Collected data entries
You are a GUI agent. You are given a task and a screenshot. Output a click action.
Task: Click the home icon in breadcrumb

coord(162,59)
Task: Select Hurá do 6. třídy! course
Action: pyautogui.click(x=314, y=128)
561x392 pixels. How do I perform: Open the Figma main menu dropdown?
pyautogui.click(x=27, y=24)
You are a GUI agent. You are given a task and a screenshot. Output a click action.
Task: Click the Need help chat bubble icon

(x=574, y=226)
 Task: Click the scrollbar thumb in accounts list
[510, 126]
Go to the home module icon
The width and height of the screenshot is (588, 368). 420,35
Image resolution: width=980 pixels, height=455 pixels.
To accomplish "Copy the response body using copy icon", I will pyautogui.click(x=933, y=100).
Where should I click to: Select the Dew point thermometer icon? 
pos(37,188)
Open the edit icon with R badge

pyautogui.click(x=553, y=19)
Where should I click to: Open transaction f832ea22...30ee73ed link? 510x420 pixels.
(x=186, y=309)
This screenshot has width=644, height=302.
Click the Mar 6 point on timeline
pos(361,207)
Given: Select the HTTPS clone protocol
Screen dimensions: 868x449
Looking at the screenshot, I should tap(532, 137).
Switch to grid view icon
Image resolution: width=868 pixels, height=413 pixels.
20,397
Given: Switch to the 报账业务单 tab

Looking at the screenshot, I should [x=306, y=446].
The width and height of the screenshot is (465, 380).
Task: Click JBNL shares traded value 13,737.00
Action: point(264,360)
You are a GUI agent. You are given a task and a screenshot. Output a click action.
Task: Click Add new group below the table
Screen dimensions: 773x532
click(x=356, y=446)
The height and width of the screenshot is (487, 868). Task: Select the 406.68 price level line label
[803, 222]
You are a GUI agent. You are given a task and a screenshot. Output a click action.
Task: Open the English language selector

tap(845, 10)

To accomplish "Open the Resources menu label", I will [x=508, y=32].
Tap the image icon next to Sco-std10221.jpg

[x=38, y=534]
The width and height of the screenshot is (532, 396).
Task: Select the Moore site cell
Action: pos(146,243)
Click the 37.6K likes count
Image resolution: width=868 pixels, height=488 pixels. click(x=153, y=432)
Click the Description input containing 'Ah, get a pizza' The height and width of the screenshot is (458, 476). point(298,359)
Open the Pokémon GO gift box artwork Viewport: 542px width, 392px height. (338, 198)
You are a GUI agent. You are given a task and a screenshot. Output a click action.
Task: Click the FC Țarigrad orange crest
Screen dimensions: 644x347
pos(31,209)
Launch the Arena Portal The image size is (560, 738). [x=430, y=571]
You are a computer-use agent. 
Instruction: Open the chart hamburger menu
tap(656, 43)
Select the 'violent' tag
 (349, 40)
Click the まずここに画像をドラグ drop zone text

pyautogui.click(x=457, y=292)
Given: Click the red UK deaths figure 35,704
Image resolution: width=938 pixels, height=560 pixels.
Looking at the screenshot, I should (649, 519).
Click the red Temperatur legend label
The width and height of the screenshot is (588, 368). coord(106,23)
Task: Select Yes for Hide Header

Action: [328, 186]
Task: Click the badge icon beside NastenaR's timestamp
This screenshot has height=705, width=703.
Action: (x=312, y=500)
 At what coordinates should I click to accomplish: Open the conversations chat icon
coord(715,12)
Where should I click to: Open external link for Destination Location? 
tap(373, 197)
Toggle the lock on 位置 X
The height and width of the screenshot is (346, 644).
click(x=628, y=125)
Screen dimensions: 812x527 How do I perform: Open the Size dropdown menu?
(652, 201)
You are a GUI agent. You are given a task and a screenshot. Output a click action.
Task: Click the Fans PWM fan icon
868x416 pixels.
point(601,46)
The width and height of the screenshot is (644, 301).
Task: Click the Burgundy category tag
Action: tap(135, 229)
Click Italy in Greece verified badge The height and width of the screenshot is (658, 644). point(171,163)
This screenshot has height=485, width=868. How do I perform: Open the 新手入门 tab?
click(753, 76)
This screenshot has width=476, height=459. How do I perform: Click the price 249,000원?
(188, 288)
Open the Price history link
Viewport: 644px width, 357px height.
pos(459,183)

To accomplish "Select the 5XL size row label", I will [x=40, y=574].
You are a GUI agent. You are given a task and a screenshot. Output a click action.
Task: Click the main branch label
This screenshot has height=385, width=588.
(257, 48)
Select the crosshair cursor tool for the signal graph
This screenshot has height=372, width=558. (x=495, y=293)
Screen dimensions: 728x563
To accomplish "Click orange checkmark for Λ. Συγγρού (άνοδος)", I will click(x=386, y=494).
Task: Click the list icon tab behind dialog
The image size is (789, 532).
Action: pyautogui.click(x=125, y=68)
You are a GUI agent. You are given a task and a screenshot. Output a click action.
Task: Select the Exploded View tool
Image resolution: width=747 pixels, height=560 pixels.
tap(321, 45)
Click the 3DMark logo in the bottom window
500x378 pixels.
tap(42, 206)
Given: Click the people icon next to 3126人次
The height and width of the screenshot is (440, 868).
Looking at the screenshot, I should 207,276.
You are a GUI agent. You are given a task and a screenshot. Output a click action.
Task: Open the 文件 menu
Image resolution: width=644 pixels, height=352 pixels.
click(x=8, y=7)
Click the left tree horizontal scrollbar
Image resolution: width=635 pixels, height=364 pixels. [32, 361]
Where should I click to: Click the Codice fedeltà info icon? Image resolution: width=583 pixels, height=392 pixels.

■ ACTIVITY ■
In full and without change, transcribe the entries.

■ RESPONSE BELOW ■
You are a GUI agent. You are given a task and a screenshot. Output a click action.
Task: Click the home icon in breadcrumb

coord(162,59)
Task: Select Hurá do 6. třídy! course
Action: pyautogui.click(x=314, y=128)
561x392 pixels. How do I perform: Open the Figma main menu dropdown?
pyautogui.click(x=27, y=24)
You are a GUI agent. You are given a task and a screenshot. Output a click action.
Task: Click the Need help chat bubble icon

(x=574, y=226)
 Task: Click the scrollbar thumb in accounts list
[510, 126]
Go to the home module icon
The width and height of the screenshot is (588, 368). 420,35
Image resolution: width=980 pixels, height=455 pixels.
To accomplish "Copy the response body using copy icon", I will pyautogui.click(x=933, y=100).
Where should I click to: Select the Dew point thermometer icon? 
pos(37,188)
Open the edit icon with R badge

pyautogui.click(x=553, y=19)
Where should I click to: Open transaction f832ea22...30ee73ed link? 510x420 pixels.
(x=186, y=309)
This screenshot has width=644, height=302.
Click the Mar 6 point on timeline
pos(361,207)
Given: Select the HTTPS clone protocol
Screen dimensions: 868x449
Looking at the screenshot, I should tap(532, 137).
Switch to grid view icon
Image resolution: width=868 pixels, height=413 pixels.
20,397
Given: Switch to the 报账业务单 tab

Looking at the screenshot, I should [x=306, y=446].
The width and height of the screenshot is (465, 380).
Task: Click JBNL shares traded value 13,737.00
Action: point(264,360)
You are a GUI agent. You are given a task and a screenshot. Output a click action.
Task: Click Add new group below the table
Screen dimensions: 773x532
click(x=356, y=446)
The height and width of the screenshot is (487, 868). Task: Select the 406.68 price level line label
[803, 222]
You are a GUI agent. You are given a task and a screenshot. Output a click action.
Task: Open the English language selector

tap(845, 10)

To accomplish "Open the Resources menu label", I will [x=508, y=32].
Tap the image icon next to Sco-std10221.jpg

[x=38, y=534]
The width and height of the screenshot is (532, 396).
Task: Select the Moore site cell
Action: pos(146,243)
Click the 37.6K likes count
Image resolution: width=868 pixels, height=488 pixels. click(x=153, y=432)
Click the Description input containing 'Ah, get a pizza' The height and width of the screenshot is (458, 476). point(298,359)
Open the Pokémon GO gift box artwork Viewport: 542px width, 392px height. (338, 198)
You are a GUI agent. You are given a task and a screenshot. Output a click action.
Task: Click the FC Țarigrad orange crest
Screen dimensions: 644x347
pos(31,209)
Launch the Arena Portal The image size is (560, 738). [x=430, y=571]
You are a computer-use agent. 
Instruction: Open the chart hamburger menu
tap(656, 43)
Select the 'violent' tag
 (349, 40)
Click the まずここに画像をドラグ drop zone text

pyautogui.click(x=457, y=292)
Given: Click the red UK deaths figure 35,704
Image resolution: width=938 pixels, height=560 pixels.
Looking at the screenshot, I should (649, 519).
Click the red Temperatur legend label
The width and height of the screenshot is (588, 368). coord(106,23)
Task: Select Yes for Hide Header

Action: [328, 186]
Task: Click the badge icon beside NastenaR's timestamp
This screenshot has height=705, width=703.
Action: (x=312, y=500)
 At what coordinates should I click to accomplish: Open the conversations chat icon
coord(715,12)
Where should I click to: Open external link for Destination Location? 
tap(373, 197)
Toggle the lock on 位置 X
The height and width of the screenshot is (346, 644).
click(x=628, y=125)
Screen dimensions: 812x527 How do I perform: Open the Size dropdown menu?
(652, 201)
You are a GUI agent. You are given a task and a screenshot. Output a click action.
Task: Click the Fans PWM fan icon
868x416 pixels.
point(601,46)
The width and height of the screenshot is (644, 301).
Task: Click the Burgundy category tag
Action: tap(135, 229)
Click Italy in Greece verified badge The height and width of the screenshot is (658, 644). point(171,163)
This screenshot has height=485, width=868. How do I perform: Open the 新手入门 tab?
click(753, 76)
This screenshot has width=476, height=459. How do I perform: Click the price 249,000원?
(188, 288)
Open the Price history link
Viewport: 644px width, 357px height.
pos(459,183)

To accomplish "Select the 5XL size row label", I will [x=40, y=574].
You are a GUI agent. You are given a task and a screenshot. Output a click action.
Task: Click the main branch label
This screenshot has height=385, width=588.
(257, 48)
Select the crosshair cursor tool for the signal graph
This screenshot has height=372, width=558. (x=495, y=293)
Screen dimensions: 728x563
To accomplish "Click orange checkmark for Λ. Συγγρού (άνοδος)", I will click(x=386, y=494).
Task: Click the list icon tab behind dialog
The image size is (789, 532).
Action: pyautogui.click(x=125, y=68)
You are a GUI agent. You are given a task and a screenshot. Output a click action.
Task: Select the Exploded View tool
Image resolution: width=747 pixels, height=560 pixels.
tap(321, 45)
Click the 3DMark logo in the bottom window
500x378 pixels.
tap(42, 206)
Given: Click the people icon next to 3126人次
The height and width of the screenshot is (440, 868).
Looking at the screenshot, I should 207,276.
You are a GUI agent. You are given a task and a screenshot. Output a click action.
Task: Open the 文件 menu
Image resolution: width=644 pixels, height=352 pixels.
click(x=8, y=7)
Click the left tree horizontal scrollbar
Image resolution: width=635 pixels, height=364 pixels. [32, 361]
Where should I click to: Click the Codice fedeltà info icon? Image resolution: width=583 pixels, height=392 pixels.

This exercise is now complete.